→ **What to produce**
All entries shown below must be given again word for word.
※
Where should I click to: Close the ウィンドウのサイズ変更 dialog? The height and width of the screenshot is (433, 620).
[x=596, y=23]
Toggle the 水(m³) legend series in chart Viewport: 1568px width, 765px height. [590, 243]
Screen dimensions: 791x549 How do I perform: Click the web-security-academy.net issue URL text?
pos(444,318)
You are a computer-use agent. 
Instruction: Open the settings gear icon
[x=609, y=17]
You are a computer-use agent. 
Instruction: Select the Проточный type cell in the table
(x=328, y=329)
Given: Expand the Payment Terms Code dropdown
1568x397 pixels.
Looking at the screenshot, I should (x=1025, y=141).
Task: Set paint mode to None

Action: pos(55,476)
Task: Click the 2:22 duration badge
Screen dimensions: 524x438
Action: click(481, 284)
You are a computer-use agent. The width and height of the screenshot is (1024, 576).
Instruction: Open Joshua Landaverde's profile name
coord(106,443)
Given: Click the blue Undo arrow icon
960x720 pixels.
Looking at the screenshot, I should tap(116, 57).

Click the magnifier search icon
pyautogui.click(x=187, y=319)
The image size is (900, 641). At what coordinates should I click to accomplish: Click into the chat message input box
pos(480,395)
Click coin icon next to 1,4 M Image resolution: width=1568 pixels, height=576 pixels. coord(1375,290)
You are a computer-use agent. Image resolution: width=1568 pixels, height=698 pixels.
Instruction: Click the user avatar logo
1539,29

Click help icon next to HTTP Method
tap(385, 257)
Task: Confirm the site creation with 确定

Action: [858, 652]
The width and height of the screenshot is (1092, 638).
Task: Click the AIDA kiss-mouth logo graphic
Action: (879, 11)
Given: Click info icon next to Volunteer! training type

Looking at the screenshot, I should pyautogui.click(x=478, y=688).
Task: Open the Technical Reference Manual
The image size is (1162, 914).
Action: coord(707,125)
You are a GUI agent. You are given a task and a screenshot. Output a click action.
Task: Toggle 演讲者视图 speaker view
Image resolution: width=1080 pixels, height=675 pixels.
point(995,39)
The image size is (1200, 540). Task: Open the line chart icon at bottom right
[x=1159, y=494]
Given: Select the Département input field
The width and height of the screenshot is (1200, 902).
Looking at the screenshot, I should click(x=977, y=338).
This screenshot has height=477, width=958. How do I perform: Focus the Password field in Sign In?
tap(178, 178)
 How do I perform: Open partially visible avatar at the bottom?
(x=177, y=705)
※
→ **Output**
Where should I click to: Close the ウィンドウのサイズ変更 dialog? The height and width of the screenshot is (433, 620).
[x=596, y=23]
Toggle the 水(m³) legend series in chart Viewport: 1568px width, 765px height. [590, 243]
Screen dimensions: 791x549 How do I perform: Click the web-security-academy.net issue URL text?
pos(444,318)
You are a computer-use agent. 
Instruction: Open the settings gear icon
[x=609, y=17]
You are a computer-use agent. 
Instruction: Select the Проточный type cell in the table
(x=328, y=329)
Given: Expand the Payment Terms Code dropdown
1568x397 pixels.
Looking at the screenshot, I should (x=1025, y=141).
Task: Set paint mode to None

Action: pos(55,476)
Task: Click the 2:22 duration badge
Screen dimensions: 524x438
Action: click(481, 284)
You are a computer-use agent. The width and height of the screenshot is (1024, 576).
Instruction: Open Joshua Landaverde's profile name
coord(106,443)
Given: Click the blue Undo arrow icon
960x720 pixels.
Looking at the screenshot, I should tap(116, 57).

Click the magnifier search icon
pyautogui.click(x=187, y=319)
The image size is (900, 641). At what coordinates should I click to accomplish: Click into the chat message input box
pos(480,395)
Click coin icon next to 1,4 M Image resolution: width=1568 pixels, height=576 pixels. coord(1375,290)
You are a computer-use agent. Image resolution: width=1568 pixels, height=698 pixels.
Instruction: Click the user avatar logo
1539,29

Click help icon next to HTTP Method
tap(385, 257)
Task: Confirm the site creation with 确定

Action: [858, 652]
The width and height of the screenshot is (1092, 638).
Task: Click the AIDA kiss-mouth logo graphic
Action: (879, 11)
Given: Click info icon next to Volunteer! training type

Looking at the screenshot, I should pyautogui.click(x=478, y=688).
Task: Open the Technical Reference Manual
The image size is (1162, 914).
Action: coord(707,125)
You are a GUI agent. You are given a task and a screenshot. Output a click action.
Task: Toggle 演讲者视图 speaker view
Image resolution: width=1080 pixels, height=675 pixels.
point(995,39)
The image size is (1200, 540). Task: Open the line chart icon at bottom right
[x=1159, y=494]
Given: Select the Département input field
The width and height of the screenshot is (1200, 902).
Looking at the screenshot, I should click(x=977, y=338).
This screenshot has height=477, width=958. How do I perform: Focus the Password field in Sign In?
tap(178, 178)
 How do I perform: Open partially visible avatar at the bottom?
(x=177, y=705)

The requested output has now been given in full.